Second, one of the arguments made in Living with Pandemics, the book that resulted from the Covid-19 research I started in March 2020, is that the one thing that we know about all pandemics is that each will be different. This is a critical point. The UK Covid-19 Inquiry is searching for those to blame, and really the point of it should be to have a very rapid evaluation of the broad outcomes of the UK response to the pandemic to identify any policy areas that require enhancement. Such an inquiry should take about a month and the policy learning points should have been implemented in 2022 or even in 2021. It is important to appreciate that the next pandemic might already have commenced, or it might commence tomorrow.
Hindsight is wonderful; poor decisions can be identified, and the correct decisions are obvious. For Covid-19, the point is that decisions made at the time were considered to be appropriate based on available information. At the time, very few people, and perhaps no one, was able to imagine a better set of realistic interventions.
There are three critical learning points that come from all governments and their responses to Covid-19. First, all governments responded in varying ways that reflected differences in the national context. There is little point in undertaking a comparative analysis of different outcomes. Every country needs to prepare for pandemics based on its own circumstances.
Second, one of the criticisms of the UK response to the pandemic is that there was no strategy. Every pandemic will require a process of ongoing agile improvisation by government, businesses, third-sector organisations, individuals, and households. This should be improvisation within a structure, but even the structure might have to change. Journalists, opposition parties and academics will criticise this type of reactive improvised approach to policy formulation and intervention, but the alternative is to impose a very inflexible policy response. China adopted this approach, and the outcome was hardly as satisfactory as the UK experience.
Third, there is only one way of preventing the UK from experiencing another pandemic. This involves significant investment by the World Health Organisation and the UN in a global infrastructure intended to spot potential pandemics. Once identified, the UK government should immediately stop all people movement to and from the country and impose a lockdown. For Covid-19, all ports and airports should have been closed on 1 January 2020. But no government would be able or willing to implement this strategy. Journalists would have a field day and rapidly there would be legal challenges. The outcome is that the UK will experience another pandemic, and next time the virus could be much more virulent with death rates of over 60%.

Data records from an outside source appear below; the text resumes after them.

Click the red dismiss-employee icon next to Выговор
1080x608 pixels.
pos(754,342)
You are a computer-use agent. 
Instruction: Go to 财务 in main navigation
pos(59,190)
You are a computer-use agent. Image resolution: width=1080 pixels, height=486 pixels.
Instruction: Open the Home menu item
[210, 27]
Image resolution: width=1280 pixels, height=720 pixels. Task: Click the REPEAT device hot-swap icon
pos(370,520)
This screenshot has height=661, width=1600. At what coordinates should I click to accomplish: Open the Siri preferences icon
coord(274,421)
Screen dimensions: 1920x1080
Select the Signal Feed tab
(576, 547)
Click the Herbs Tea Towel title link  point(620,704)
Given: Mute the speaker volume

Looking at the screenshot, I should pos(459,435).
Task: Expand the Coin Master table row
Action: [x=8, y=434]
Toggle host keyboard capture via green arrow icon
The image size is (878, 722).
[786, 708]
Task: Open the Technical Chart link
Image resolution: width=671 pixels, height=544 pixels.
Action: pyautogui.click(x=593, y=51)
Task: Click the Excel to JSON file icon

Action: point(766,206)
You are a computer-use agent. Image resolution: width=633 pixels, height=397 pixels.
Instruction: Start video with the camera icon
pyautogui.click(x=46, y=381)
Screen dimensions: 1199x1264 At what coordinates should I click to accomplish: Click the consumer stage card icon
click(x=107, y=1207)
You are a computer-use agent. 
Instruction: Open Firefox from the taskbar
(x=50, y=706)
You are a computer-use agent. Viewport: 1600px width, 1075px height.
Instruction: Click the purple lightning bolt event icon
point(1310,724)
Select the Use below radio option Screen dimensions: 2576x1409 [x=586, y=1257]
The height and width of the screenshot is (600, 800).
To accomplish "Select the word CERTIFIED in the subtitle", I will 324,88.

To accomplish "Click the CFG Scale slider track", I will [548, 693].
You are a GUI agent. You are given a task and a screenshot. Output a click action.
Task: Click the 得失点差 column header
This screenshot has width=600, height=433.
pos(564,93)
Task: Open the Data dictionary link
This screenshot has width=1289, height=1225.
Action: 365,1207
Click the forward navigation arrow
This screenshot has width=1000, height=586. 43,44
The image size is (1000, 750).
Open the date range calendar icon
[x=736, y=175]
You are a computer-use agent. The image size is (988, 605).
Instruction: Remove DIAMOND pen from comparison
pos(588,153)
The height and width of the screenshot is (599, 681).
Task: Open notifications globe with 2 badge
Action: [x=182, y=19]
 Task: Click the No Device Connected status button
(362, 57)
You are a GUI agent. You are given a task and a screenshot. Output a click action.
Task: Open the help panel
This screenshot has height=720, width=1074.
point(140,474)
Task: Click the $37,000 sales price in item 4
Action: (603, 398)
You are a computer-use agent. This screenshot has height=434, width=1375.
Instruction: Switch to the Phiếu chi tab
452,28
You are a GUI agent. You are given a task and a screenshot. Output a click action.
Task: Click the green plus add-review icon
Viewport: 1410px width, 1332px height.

There are two other points to consider. On 7 May 2020, I published a piece under the title ‘Covid-19, Institutional Failure and the British Media’. The British media is covering the UK Covid Inquiry extremely closely and searching for people to blame. Nevertheless, the British media should acknowledge that journalists also need to be held accountable for the role they played in shaping Covid-19 outcomes. The first duty of the media during a national emergency should be to inform, with the focus on trying to reduce the impacts of the crisis. The UK media was too focused on calling out politicians and one outcome was that reporting contributed to confusion.
On the other hand, the UK Covid-19 Inquiry is a distraction from one of the primary challenges facing all governments – how to prepare for the next pandemic? The answer is that preparation is possible and desirable. Nevertheless, the government’s response to the next pandemic must still revolve around improvisation based on balancing trade-offs between different types of intervention.
Hindsight is wonderful; poor decisions can be identified, and the correct decisions are obvious. For Covid-19, the point is that decisions made at the time were considered to be appropriate based on available information. At the time, very few people, and perhaps no one, was able to imagine a better set of realistic interventions. Overall, the UK government’s response to Covid-19 was appropriate. The outcome could have been very much worse and only very slightly better.